From one gut to another
Being pregnant is a fantastic experience but it is also a major adjustment for your entire body. You are no longer alone in your decisions and actions, but sharing everything with a tiny baby. In many ways, your days as a mother have already begun.
It has long been known that the maternal microbes are transferred from mother to baby during vaginal birth and by breast milk. But new discoveries suggest that a transfer through the placental barrier may also occur and therefore point to pregnancy as the beginning of the bacterial exposure for the developing fetus.
A hectic lifestyle and poor diet can cause a negative maternal microbial environment, and unexpected events may force delivery through caesarean section (C-section) or prevent the breast feeding from functioning properly; all leading to a poor microbial transfer. However, good bacteria may help to improve the gastrointestinal balance, protect against infections and has in numerous clinical trials proved to be safe for both mother and baby.
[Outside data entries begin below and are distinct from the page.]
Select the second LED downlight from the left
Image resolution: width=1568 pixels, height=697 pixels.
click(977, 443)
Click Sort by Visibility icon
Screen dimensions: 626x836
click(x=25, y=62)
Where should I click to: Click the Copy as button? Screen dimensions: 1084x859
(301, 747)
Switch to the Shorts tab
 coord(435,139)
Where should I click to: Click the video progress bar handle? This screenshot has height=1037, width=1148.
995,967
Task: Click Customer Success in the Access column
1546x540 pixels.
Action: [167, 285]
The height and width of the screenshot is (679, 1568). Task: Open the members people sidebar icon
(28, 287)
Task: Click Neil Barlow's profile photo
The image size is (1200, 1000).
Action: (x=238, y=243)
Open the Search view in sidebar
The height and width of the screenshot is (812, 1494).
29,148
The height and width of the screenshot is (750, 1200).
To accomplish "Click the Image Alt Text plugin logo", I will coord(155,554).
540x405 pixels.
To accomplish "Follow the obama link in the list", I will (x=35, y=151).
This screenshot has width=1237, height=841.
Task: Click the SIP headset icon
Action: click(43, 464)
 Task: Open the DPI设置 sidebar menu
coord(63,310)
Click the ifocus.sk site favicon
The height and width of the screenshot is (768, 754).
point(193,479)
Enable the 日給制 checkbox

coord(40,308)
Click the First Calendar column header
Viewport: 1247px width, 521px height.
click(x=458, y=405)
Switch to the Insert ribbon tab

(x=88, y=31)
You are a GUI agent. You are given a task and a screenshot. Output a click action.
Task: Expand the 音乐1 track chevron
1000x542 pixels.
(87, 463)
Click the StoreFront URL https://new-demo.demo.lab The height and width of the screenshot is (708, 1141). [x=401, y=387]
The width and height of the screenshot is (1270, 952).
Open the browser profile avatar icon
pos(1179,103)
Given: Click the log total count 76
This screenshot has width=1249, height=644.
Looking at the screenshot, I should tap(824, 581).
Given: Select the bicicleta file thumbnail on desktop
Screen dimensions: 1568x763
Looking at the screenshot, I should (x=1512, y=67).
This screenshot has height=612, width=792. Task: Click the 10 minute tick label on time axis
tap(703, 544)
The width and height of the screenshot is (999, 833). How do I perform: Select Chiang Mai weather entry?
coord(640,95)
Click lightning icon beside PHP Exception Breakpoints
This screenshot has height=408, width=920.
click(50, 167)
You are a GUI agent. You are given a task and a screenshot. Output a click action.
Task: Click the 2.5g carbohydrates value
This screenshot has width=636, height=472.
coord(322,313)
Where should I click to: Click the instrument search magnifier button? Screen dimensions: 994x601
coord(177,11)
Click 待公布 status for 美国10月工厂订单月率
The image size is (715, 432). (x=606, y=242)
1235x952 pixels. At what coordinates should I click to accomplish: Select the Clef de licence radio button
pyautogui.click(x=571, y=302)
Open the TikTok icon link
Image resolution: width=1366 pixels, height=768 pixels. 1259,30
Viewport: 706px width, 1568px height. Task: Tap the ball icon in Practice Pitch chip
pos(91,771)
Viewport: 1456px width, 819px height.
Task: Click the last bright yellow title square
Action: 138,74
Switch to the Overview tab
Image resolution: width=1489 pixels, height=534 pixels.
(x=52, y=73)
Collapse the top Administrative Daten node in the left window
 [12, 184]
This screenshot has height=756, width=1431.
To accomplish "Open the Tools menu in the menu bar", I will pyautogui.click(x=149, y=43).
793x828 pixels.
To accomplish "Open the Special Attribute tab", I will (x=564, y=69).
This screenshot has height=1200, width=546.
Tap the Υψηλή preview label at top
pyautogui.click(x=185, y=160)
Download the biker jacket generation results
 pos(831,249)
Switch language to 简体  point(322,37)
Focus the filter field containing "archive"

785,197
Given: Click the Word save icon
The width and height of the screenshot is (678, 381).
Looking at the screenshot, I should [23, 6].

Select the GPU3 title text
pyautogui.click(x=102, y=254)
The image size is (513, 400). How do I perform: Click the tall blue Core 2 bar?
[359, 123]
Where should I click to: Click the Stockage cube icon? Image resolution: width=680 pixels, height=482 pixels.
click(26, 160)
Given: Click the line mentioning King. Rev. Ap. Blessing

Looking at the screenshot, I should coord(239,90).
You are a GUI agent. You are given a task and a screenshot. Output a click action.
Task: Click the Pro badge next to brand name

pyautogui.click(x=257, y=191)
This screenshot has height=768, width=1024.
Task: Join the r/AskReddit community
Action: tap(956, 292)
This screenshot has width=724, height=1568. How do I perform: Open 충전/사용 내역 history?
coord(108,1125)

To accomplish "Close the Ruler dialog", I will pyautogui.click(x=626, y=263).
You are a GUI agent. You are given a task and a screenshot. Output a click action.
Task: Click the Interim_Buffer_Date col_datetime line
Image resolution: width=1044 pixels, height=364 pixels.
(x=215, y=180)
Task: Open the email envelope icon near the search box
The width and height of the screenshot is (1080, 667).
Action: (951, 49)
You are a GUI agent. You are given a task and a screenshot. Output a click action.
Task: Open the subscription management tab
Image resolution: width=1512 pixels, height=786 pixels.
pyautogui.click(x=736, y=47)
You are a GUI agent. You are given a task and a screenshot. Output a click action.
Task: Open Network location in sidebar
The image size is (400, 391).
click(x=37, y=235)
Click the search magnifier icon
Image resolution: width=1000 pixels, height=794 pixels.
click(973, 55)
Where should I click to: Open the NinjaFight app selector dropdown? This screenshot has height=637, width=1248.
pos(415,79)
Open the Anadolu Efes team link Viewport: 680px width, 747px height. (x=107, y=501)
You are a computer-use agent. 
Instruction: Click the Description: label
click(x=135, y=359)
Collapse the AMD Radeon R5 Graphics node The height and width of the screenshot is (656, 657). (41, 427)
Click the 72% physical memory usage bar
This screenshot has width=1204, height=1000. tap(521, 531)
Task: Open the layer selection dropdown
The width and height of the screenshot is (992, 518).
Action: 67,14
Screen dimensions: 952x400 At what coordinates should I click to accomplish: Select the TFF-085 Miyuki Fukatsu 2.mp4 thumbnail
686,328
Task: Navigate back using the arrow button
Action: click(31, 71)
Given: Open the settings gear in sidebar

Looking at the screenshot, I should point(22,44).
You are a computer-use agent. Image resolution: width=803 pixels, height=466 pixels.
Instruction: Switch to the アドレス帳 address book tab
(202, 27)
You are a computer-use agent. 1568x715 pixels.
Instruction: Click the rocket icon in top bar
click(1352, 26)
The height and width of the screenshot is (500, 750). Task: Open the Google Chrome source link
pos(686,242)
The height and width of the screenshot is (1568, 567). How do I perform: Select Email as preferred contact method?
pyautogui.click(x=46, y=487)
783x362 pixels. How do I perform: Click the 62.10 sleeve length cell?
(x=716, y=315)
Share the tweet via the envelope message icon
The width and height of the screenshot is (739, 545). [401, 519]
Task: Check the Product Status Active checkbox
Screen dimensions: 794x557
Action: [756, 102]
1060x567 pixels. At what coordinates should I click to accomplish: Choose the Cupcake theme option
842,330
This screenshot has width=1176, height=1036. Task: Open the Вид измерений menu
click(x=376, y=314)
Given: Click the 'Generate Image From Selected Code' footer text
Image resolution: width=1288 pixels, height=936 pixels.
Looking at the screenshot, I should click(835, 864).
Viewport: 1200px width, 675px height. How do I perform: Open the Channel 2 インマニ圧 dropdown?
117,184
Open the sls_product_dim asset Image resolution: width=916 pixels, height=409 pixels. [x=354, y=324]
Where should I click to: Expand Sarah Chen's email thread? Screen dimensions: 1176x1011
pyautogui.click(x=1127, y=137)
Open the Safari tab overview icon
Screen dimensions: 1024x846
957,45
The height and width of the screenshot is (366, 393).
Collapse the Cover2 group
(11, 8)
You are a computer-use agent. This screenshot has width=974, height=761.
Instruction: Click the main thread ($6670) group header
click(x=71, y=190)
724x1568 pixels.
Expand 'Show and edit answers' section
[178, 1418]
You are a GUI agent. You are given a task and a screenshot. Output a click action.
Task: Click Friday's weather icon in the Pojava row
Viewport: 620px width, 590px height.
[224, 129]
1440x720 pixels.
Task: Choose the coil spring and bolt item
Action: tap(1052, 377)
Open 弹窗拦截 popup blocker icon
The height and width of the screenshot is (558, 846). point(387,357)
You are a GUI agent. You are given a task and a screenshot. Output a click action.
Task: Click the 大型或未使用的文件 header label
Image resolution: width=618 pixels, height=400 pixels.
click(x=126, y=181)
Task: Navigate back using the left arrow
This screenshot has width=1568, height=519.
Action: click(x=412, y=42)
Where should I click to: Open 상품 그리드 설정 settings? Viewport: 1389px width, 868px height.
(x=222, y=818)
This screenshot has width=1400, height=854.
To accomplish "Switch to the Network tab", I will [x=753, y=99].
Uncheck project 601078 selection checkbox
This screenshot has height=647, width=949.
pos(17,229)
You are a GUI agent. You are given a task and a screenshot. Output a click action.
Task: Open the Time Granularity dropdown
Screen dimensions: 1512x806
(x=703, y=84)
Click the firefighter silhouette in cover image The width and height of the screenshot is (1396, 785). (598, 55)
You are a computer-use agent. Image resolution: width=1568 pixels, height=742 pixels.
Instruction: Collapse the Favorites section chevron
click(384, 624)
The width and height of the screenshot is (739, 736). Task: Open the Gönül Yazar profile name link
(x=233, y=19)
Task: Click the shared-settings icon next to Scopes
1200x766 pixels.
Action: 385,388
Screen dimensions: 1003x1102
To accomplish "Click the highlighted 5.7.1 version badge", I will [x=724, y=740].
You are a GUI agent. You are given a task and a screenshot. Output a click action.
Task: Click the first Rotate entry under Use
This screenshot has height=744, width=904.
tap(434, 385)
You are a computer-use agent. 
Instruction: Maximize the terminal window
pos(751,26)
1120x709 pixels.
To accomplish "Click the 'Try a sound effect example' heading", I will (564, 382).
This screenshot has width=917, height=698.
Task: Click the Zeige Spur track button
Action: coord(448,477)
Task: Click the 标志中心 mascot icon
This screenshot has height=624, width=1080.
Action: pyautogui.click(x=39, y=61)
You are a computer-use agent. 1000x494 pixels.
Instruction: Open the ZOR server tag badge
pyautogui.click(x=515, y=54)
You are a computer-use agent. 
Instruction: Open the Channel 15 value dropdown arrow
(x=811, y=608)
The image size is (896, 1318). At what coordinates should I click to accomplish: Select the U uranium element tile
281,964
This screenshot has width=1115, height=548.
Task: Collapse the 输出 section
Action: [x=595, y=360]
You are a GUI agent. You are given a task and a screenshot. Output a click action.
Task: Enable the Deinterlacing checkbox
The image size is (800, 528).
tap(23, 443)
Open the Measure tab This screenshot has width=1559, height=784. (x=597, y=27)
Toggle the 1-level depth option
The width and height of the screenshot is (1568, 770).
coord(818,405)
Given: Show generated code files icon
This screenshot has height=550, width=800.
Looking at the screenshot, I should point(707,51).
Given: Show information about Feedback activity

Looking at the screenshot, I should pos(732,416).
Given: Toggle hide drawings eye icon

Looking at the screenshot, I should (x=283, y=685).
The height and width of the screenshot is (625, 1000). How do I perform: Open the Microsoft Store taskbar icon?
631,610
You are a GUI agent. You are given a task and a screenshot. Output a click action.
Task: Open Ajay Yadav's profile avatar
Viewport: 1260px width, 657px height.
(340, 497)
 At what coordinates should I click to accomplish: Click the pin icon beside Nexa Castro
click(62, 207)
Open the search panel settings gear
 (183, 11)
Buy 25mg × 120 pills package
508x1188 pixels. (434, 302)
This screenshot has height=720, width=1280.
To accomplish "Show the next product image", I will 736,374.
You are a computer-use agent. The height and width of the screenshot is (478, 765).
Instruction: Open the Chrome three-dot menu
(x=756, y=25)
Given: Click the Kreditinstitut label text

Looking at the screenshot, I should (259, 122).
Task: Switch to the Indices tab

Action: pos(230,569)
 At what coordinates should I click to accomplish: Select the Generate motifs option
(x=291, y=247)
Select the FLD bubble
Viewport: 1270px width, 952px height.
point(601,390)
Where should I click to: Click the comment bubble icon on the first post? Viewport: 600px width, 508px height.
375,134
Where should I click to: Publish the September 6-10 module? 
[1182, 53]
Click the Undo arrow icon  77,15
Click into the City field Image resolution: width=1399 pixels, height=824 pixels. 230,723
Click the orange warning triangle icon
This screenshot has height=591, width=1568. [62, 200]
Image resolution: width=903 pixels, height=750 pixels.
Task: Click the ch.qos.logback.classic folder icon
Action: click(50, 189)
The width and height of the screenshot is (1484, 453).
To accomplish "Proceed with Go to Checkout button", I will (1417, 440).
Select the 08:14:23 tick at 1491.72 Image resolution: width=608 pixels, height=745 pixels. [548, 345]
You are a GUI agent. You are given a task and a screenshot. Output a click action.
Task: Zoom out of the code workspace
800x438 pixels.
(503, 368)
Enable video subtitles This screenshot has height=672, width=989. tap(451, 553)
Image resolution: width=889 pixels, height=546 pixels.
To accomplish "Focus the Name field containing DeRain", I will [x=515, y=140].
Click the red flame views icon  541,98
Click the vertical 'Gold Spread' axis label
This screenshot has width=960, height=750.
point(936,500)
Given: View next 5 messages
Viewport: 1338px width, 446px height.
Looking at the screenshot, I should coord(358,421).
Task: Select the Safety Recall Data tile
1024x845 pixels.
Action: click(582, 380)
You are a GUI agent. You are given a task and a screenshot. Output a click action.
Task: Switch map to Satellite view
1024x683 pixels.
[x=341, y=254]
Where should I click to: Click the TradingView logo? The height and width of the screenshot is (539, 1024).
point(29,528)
Avoid constipation during pregnancy
Feeling bloated and constipated? You are far from alone. Up to 50% of all pregnant women suffer from constipation at some point during the pregnancy. Constipation can put a damper on most pregnancies but can also lead to, or worsen, hemorrhoids. Try to improve your bowel movements by eating more fibers, drinking a lot of water and exercising. Also, studies have shown that BioGaia Lactobacillus reuteri Protectis affects gut motility.
Protect yourself from infections
Staying healthy with a strong immune system is always important, but even more so during pregnancy. Although pregnant women aren’t more susceptible to initial infection in general, the physiological changes of pregnancy, for example decreased lung capacity, urinary stasis, changes in blood flow, and hormonal shift, may make a disease more severe than it normally would be. Our modern lifestyle, with too little exercise, unhealthy food and high levels of stress can further increase the risk of getting sick. Since 80% of the immune system is located in the gut, taking good care of your stomach is an important first step.
Since a severe infection may risk the health of both mother and child, affected women are often treated with antibiotics. Although antibiotics may be great for beating out ongoing infections they are unfortunately equally efficient in killing healthy and helpful bacteria, and can cause adverse effects such as nausea, vomiting and skin rash.
Enhance your oral health
During pregnancy the volume of blood in your body increases and your hormonal balance changes. This also means that you have lower resistance to bacteria and more easily develop infections in your mouth. Inflammation of the gums, known as gingivitis, is a condition that affects many pregnant women. The most common symptoms are red, swollen and bleeding gums, making both teeth and gums overly sensitive.
In addition to daily oral care and regular visits to the dentist, supplements of natural lactic acid bacteria can be an effective complement to improve your oral health and prevent inflammation. In studies on pregnant women, lozenges and drops containing lactic acid bacteria have been shown to promote a balanced oral microbiota.Read more about oral health and inflammation of the gums
Promote the microbiota after C-section
One of the benefits of giving birth vaginally is the microbial transfer. During vaginal delivery the baby is colonized by maternal vaginal and fecal bacteria, while babies born via cesarean section instead are colonized by bacteria associated with the skin and the hospital environment and the establishment of healthy bacteria is thereby delayed. Birth by C-section has been associated with the development of allergy and asthma, as well as type I diabetes, celiac disease and obesity, which may be linked to the altered microbiota colonization in those babies. However, new evidence suggests that probiotic bacteria could prevent early microbiota dysbiosis induced by C-section delivery, making their microbiota more similar to that of vaginally born babies.